Write out the lines of the listing from the one containing "What do you see at coordinates (726, 233)" through the end of the listing, both included, without changing anything.

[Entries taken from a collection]

'''

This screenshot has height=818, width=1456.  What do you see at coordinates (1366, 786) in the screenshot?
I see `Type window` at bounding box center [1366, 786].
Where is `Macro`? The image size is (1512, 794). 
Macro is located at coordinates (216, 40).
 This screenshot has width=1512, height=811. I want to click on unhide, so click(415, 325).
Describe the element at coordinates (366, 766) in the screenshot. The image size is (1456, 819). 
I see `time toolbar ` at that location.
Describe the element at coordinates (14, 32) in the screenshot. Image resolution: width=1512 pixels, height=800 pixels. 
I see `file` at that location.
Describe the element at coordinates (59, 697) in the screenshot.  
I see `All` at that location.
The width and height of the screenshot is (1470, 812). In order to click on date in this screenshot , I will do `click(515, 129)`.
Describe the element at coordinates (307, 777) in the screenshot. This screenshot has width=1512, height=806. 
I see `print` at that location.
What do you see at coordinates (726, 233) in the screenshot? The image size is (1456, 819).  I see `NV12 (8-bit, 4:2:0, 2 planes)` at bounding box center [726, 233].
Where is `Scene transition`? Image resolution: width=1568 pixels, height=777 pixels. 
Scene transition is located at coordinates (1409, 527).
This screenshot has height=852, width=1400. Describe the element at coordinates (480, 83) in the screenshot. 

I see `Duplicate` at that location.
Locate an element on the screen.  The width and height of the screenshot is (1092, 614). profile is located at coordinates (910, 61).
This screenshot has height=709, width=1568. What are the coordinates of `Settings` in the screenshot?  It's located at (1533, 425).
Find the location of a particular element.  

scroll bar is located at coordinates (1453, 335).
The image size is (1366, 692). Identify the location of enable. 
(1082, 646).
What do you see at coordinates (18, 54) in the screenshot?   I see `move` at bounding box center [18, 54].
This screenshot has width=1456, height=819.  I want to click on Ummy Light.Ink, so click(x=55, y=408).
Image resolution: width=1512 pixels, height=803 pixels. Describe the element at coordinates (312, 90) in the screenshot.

'''

§ **Completed task**:
What do you see at coordinates (726, 233) in the screenshot? The image size is (1456, 819).  I see `NV12 (8-bit, 4:2:0, 2 planes)` at bounding box center [726, 233].
Where is `Scene transition`? Image resolution: width=1568 pixels, height=777 pixels. 
Scene transition is located at coordinates (1409, 527).
This screenshot has height=852, width=1400. Describe the element at coordinates (480, 83) in the screenshot. 

I see `Duplicate` at that location.
Locate an element on the screen.  The width and height of the screenshot is (1092, 614). profile is located at coordinates (910, 61).
This screenshot has height=709, width=1568. What are the coordinates of `Settings` in the screenshot?  It's located at (1533, 425).
Find the location of a particular element.  

scroll bar is located at coordinates (1453, 335).
The image size is (1366, 692). Identify the location of enable. 
(1082, 646).
What do you see at coordinates (18, 54) in the screenshot?   I see `move` at bounding box center [18, 54].
This screenshot has width=1456, height=819.  I want to click on Ummy Light.Ink, so click(x=55, y=408).
Image resolution: width=1512 pixels, height=803 pixels. Describe the element at coordinates (312, 90) in the screenshot.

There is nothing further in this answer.